§ **Activity**:
Your reply should be the records below, duplicated exactly, with any picture removed.

#### Data ####

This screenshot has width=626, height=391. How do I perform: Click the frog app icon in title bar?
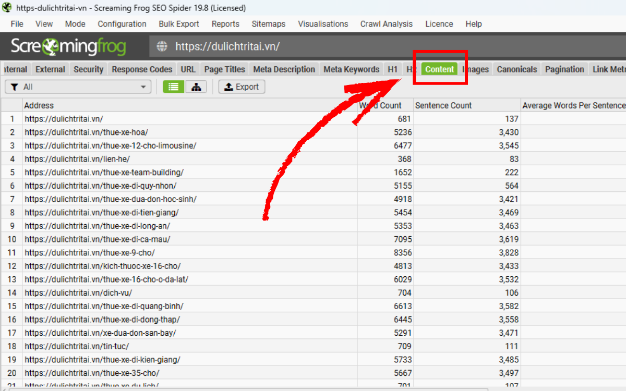pyautogui.click(x=7, y=8)
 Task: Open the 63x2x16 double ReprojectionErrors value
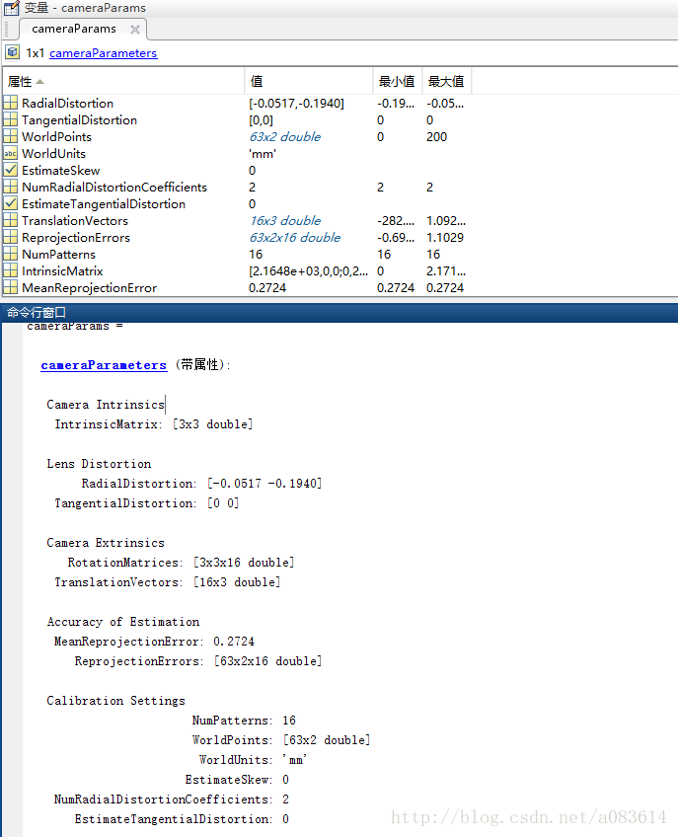(295, 238)
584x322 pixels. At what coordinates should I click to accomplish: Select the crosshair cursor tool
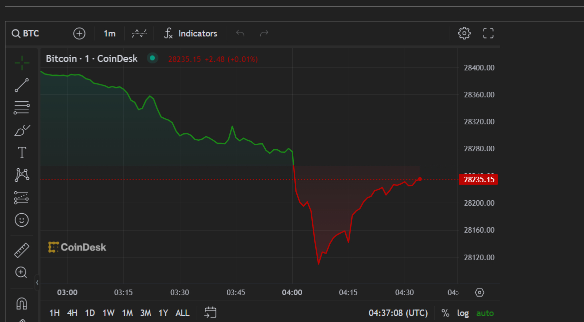click(22, 62)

####

§ **Response box**:
This screenshot has width=626, height=391. How do I perform: Click the frog app icon in title bar?
pyautogui.click(x=7, y=8)
 Task: Open the 63x2x16 double ReprojectionErrors value
(295, 238)
584x322 pixels. At what coordinates should I click to accomplish: Select the crosshair cursor tool
click(22, 62)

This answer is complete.